The captain was still staring at the last page.

“But–but, look here,” he cried, “you’ve–you’ve signed Mr. Keating’s name to it! ‘James R. Keating.’ You’ve signed his name to it!”

Channing raised his head from his folded arms and stared at him dully.

“You don’t want to get Keating in trouble, do you?” he asked with patience. “You don’t want the C. P. to know why he couldn’t write the best story of the war? Do you want him to lose his job? Of course you don’t. Well, then, let it go as his story. I won’t tell, and see you don’t tell, and Keating won’t remember.”

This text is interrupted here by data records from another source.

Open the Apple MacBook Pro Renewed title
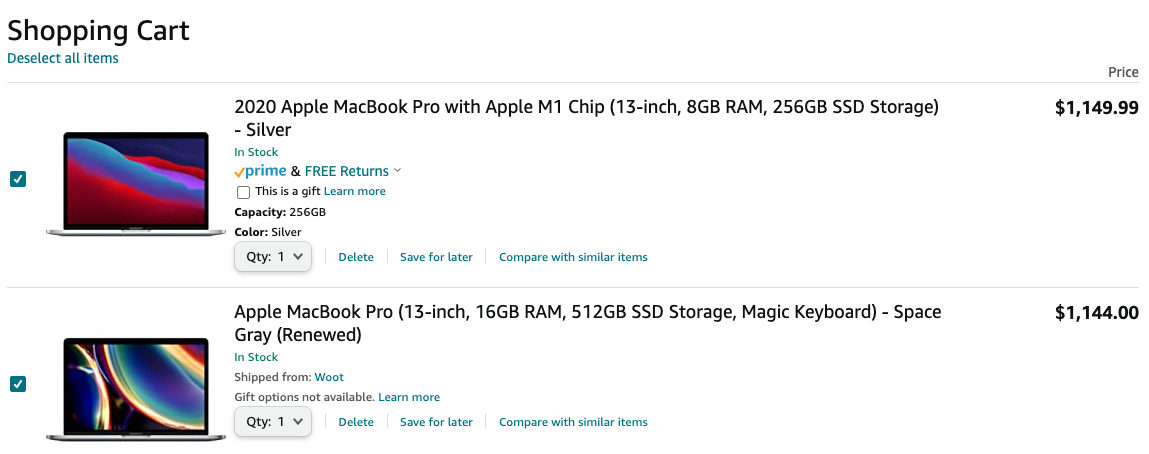Viewport: 1149px width, 454px height. pos(588,323)
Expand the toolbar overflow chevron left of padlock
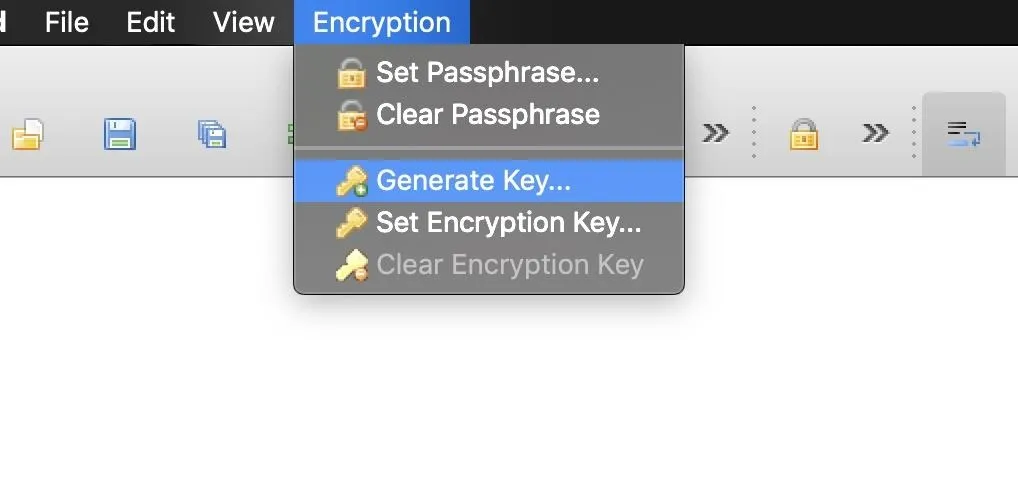The width and height of the screenshot is (1018, 492). (716, 133)
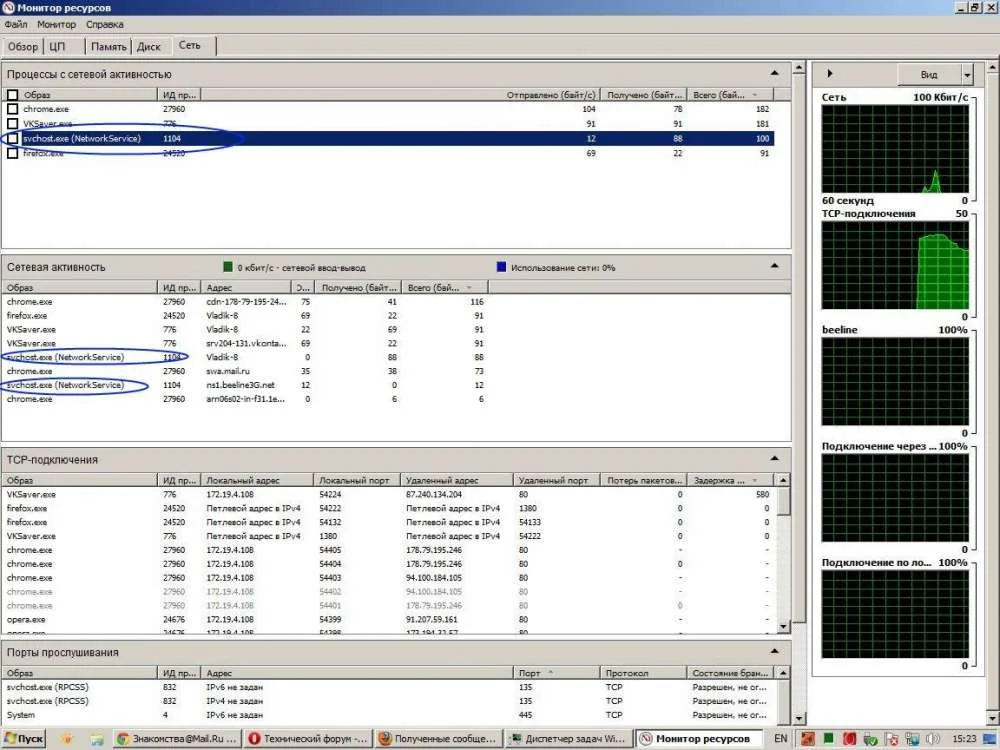Open Chrome window from the taskbar
This screenshot has height=750, width=1000.
click(176, 739)
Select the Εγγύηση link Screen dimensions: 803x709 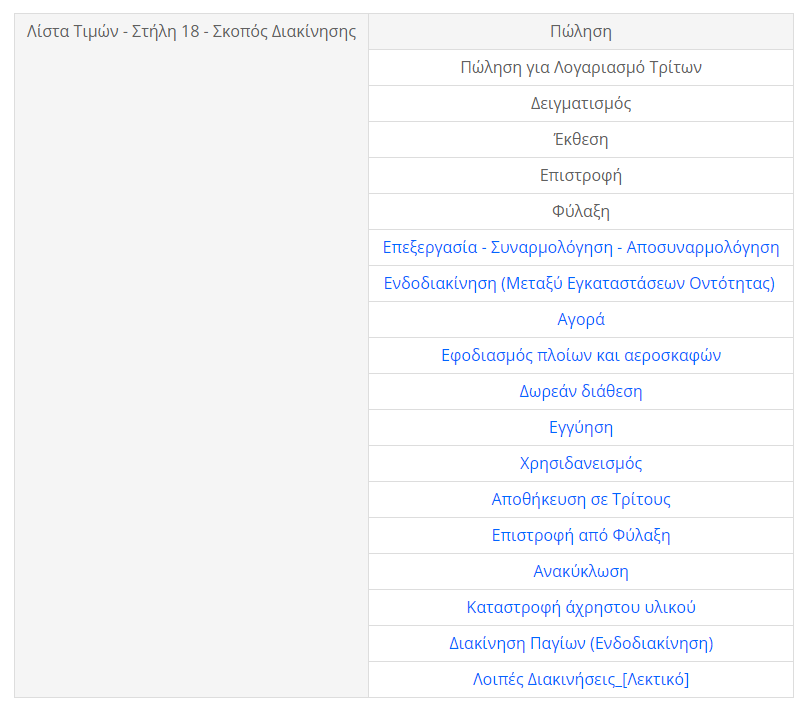coord(581,427)
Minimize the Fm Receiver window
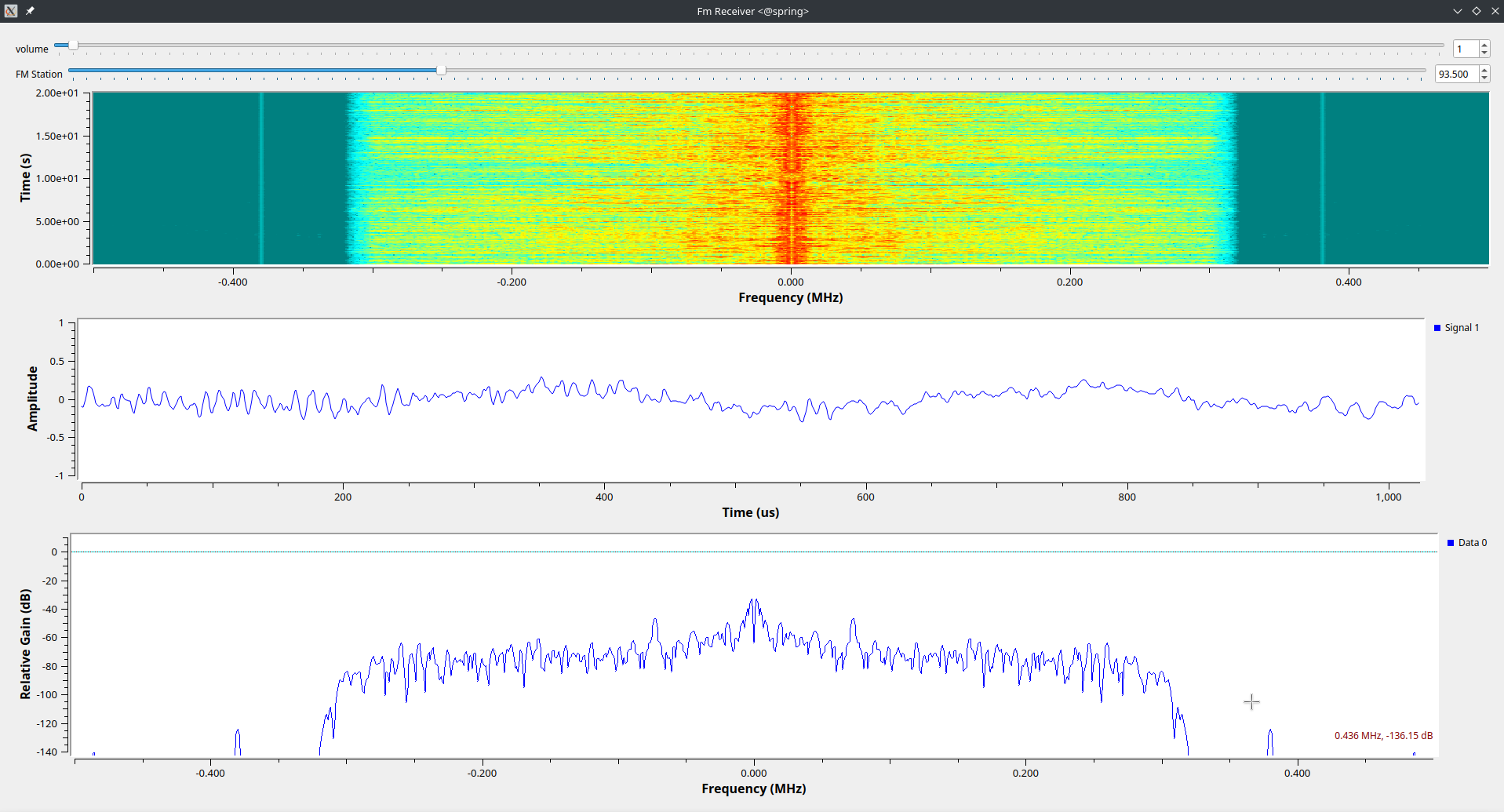 [1457, 11]
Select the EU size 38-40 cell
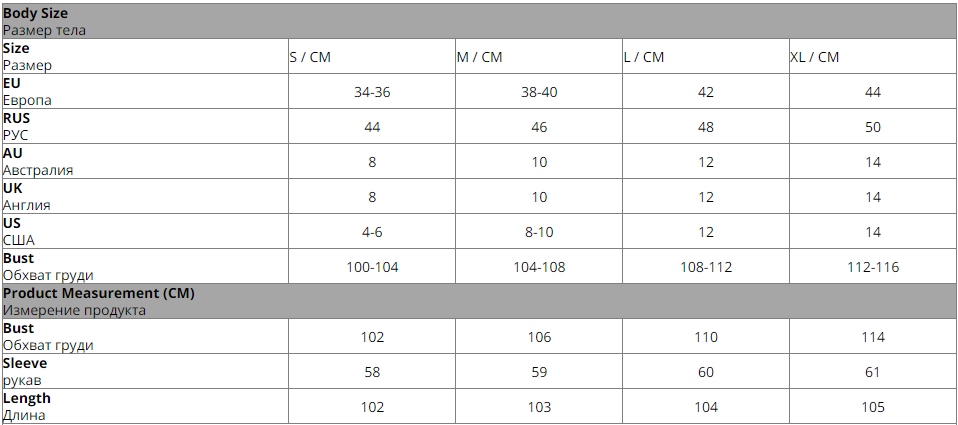The height and width of the screenshot is (425, 958). click(539, 92)
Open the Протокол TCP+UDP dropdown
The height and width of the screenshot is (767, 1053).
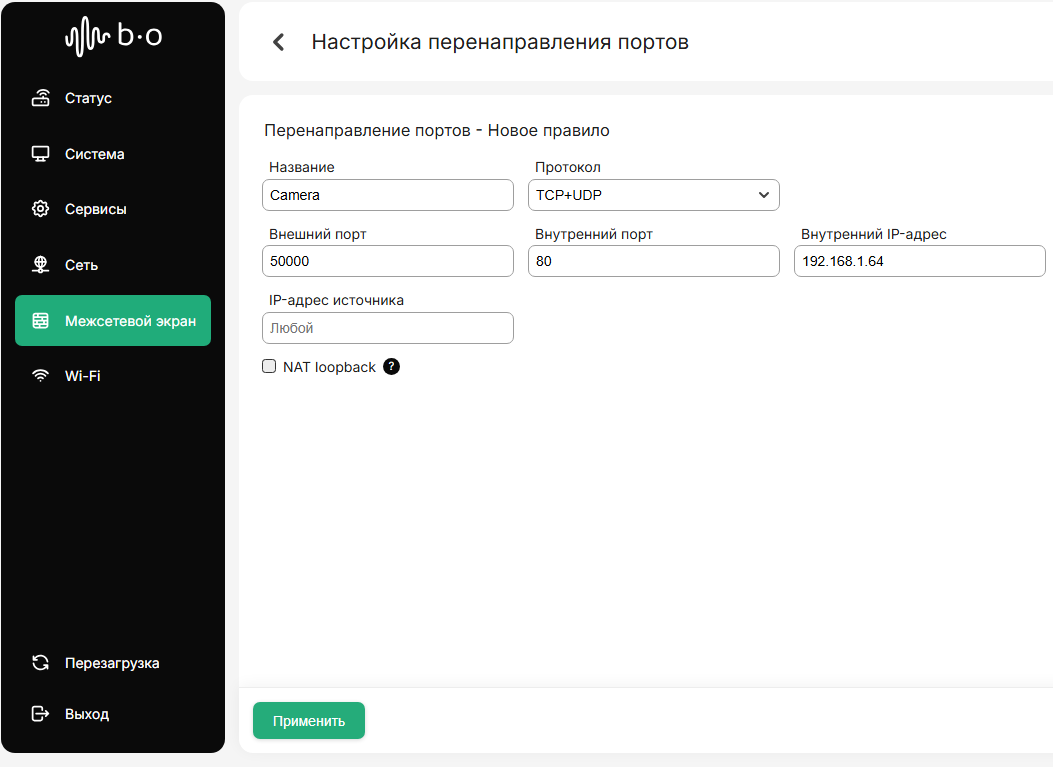[653, 195]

His head sank back again upon his crossed arms. “It’s not a bad story,” he murmured.

But the captain shook his head; his loyalty to his employer was still uppermost. “It doesn’t seem right!” he protested. “It’s a sort of a liberty, isn’t it, signing another man’s name to it, it’s a sort of forgery.”

Channing made no answer. His eyes were shut and he was shivering violently, hugging himself in his arms.

A quarter of an hour later, when the captain returned with fresh quinine, Channing sat upright and saluted him.

“Your information, sir,” he said, addressing the open door politely, “is of the greatest value. Tell the executive officer to proceed under full steam to Panama. He will first fire a shot across her bows, and then sink her!” He sprang upright and stood for a moment, sustained by the false strength of the fever. “To Panama, you hear me!” he shouted. He beat the floor with his foot. “Faster, faster, faster,” he cried. “We’ve got a great story! We want a clear wire, we want the wire clear from Panama to City Hall. It’s the greatest story ever written–full of facts, facts, facts, facts for the Consolidated Press–and Keating wrote it. I tell you, Keating wrote it. I saw him write it. I was a stoker on the same ship.”

The mate and crew came running forward and stood gaping stupidly through the doors and windows of the chart-room. Channing welcomed them joyously, and then crumpled up in a heap and pitched forward into the arms of the captain. His head swung weakly from shoulder to shoulder.

“I beg your pardon,” he muttered, “I beg your pardon, captain, but your engine-room is too hot. I’m only a stoker and I know my place, sir, but I tell you, your engine-room is too hot. It’s a burning hell, sir, it’s a hell!”